A saída proposta pela Vigilância é fortalecer as ações de prevenção. “Precisamos que a população continue colaborando para eliminar recipientes que acumulem água e sirvam de criadouros para o mosquito transmissor da dengue”, afirma.
 
Vasos de plantas, calhas e caixas d’água estão entre os locais que geralmente não recebem o devido cuidado e se tornam focos do Aedes aegypti. 
 
Chácaras em alerta
Pelo menos dez moradores do condomínio de chácaras Vale Verde, próximo ao Jardim Palermo, na zona Oeste, estão com dengue ou suspeitam da doença.
 
A Prefeitura registrou seis suspeitas no condomínio, mas o número pode ser maior, porque nem todos passaram por atendimento médico e assim não geraram notificações oficiais da doença. A confirmação por laudo da Vigilância também não é imediata.
 
Nas casas visitadas pelo Comércio, quase todos tiveram casos de dengue na própria família ou conhecem algum vizinho que ficou doente. O medo de uma segunda contaminação também preocupa os moradores. “Foi terrível passar por essa doença, ainda estou me recuperando.
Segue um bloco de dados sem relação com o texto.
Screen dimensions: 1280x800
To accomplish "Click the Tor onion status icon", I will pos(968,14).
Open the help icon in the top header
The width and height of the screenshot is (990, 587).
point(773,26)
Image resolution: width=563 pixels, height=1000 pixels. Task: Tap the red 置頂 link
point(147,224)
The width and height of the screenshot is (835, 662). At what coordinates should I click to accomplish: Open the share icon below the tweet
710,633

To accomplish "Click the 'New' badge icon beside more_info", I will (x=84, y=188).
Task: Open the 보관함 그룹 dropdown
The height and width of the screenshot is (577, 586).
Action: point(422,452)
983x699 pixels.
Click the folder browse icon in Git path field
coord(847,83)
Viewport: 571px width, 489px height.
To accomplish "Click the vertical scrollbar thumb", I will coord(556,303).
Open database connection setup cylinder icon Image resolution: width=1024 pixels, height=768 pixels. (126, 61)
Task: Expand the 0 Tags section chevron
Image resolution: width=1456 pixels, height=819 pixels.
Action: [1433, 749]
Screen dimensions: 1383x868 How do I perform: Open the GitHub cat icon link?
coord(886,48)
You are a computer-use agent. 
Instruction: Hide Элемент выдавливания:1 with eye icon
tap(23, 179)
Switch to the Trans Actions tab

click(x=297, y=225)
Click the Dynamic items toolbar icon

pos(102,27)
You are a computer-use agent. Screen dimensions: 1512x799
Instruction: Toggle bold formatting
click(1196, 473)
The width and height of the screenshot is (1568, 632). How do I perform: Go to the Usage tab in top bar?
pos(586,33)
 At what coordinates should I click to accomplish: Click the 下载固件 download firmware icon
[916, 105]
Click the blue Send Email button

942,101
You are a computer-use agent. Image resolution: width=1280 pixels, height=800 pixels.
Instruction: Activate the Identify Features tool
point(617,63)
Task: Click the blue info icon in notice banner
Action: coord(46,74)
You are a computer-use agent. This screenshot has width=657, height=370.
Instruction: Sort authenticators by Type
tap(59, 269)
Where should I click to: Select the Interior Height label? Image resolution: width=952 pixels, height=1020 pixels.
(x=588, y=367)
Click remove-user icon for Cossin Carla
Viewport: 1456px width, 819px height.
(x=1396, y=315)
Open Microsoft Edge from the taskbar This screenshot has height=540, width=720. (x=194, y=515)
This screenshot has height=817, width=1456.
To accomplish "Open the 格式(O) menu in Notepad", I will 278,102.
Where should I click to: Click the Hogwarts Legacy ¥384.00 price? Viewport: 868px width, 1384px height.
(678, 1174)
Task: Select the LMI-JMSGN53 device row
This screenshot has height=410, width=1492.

Queremos que a Vigilância descubra esse foco e tome uma atitude porque a preocupação é grande”, disse o vendedor Joaquim Pinto Machado, 51.
 
A manicure Roberta Kelly Castro, 33, não foi contaminada mas teve familiares e moradores vizinhos com suspeita. “Aqui na minha casa ficaram doentes meu marido, minha filha, minha mãe, meu avô. No vizinho, a mulher, o esposo e a filha também apresentaram os mesmos sintomas. Isso nos preocupa muito”, disse ela.
 
No conjunto de chácaras foram realizados dois serviços de orientação e eliminação criadouro, de acordo com José Conrado Netto.
 
Os moradores pedem ações mais efetivas da Prefeitura. “A coisa está feia. Eu, minha mulher e meu neto ficamos doentes. A vigilância vem aqui, mas não tem resultado, podiam pulverizar veneno. A Prefeitura não percebeu que é uma guerra”, disse o aposentado Lidmor de Carvalho, 68. Netto afirma que esse serviço só é realizado em casos de epidemia. 
 
Outra queixa é sobre a demora para o diagnóstico. Netto justifica que os exames oficiais se concentram no Instituto Adolfo Lutz, em São Paulo, que “atende todo o Estado e tem demanda alta, por isso a demora”.